I've still been thinking about a post I read yesterday by
gring0242, a father of four making $30,000/year who feels compelled to shop at Wal-Mart because of the allegedly low prices.
My initial response was to caution him that the prices may not be that low and urge him to fight Wal-Mart in his own way.
Now I think I have a good way to take that fight to Wal-Mart directly. Marking his 100th post at No Cleveland Wal-Mart, Jeff Hess has suggested that everybody who feels they have no choice but to shop Wal-Mart simply stop buying toothpaste there.
Why toothpaste? Here's his reasoning:
All along I have been uncomfortable with those who would ask families on the poverty edge to not shop at Wal Mart and further stress their meager financial resources. A few weeks ago, while reading John Dicker's United States Of Wal Mart, I came across this little nugget:
Wal Mart is the largets retailer in the world, hawking more DVDs, magazines, books, CDs, dog food, diapers, bicycles, toys and toothpaste than any other company.
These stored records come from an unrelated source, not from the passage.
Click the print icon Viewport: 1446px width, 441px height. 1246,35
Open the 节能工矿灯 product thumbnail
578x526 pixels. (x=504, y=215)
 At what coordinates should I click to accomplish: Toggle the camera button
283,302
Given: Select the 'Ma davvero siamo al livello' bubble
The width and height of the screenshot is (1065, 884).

It was the toothpaste that caught my eye. I did some more checking and found that it controls approximatley 25 percent of the world's toothpaste sales. That means the company is raking in some $375 million from the approximately $1.5 billion in annual toothpaste sales in the U.S.
Now, if you're Wal Mart, and your annual sales are $288.189 billion, $375 million -- or only a miniscule 0.13 percent -- is less than a drop in the bucket, but it's still noticable. So here's what I propose.
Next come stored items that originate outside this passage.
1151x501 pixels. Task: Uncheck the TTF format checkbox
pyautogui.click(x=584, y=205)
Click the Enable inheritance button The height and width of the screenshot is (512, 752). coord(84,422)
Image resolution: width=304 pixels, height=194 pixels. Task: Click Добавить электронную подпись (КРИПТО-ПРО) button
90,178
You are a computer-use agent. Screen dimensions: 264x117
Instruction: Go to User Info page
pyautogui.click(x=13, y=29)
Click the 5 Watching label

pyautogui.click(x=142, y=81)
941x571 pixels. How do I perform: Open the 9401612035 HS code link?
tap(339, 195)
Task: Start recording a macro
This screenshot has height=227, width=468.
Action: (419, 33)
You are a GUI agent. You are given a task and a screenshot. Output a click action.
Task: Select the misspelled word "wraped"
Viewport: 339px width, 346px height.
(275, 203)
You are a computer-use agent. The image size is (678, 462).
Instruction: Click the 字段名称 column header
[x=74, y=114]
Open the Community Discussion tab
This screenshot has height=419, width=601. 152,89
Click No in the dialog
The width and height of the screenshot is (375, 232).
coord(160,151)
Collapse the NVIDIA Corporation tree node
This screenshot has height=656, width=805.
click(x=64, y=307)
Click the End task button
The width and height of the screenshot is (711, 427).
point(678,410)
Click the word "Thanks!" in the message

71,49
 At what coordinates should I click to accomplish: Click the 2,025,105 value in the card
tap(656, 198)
If your family finances are such that you can avoid shopping at Wal Mart all together, that's wondeful. But, as a minimum, buy your toothpaste somwhere else. Doing so won't hurt your dental health. It won't damage the toothpaste industry. It won't hurt the workers who manufacture and distribute toothpaste. And, it won't hurt Wal Mart associates.
Your financial burden will rise a tiny bit, but you'll be helping to send a message that Wal Mart can track and measure.
Wal-Mart always cites the number of its customers as proof of how popular it is, but I've always wondered just how many people who shop there are as angry about the service and how they treat employees as gring.
Wal-Mart won't go down because of this little protest, but wouldn't it be great to scare the pants off them? They can track PopTart sales at stores in towns ravaged by hurricanes so you know even a small dent in toothpaste sales will register.
If you do shop at Wal-Mart, send them a message they won't miss.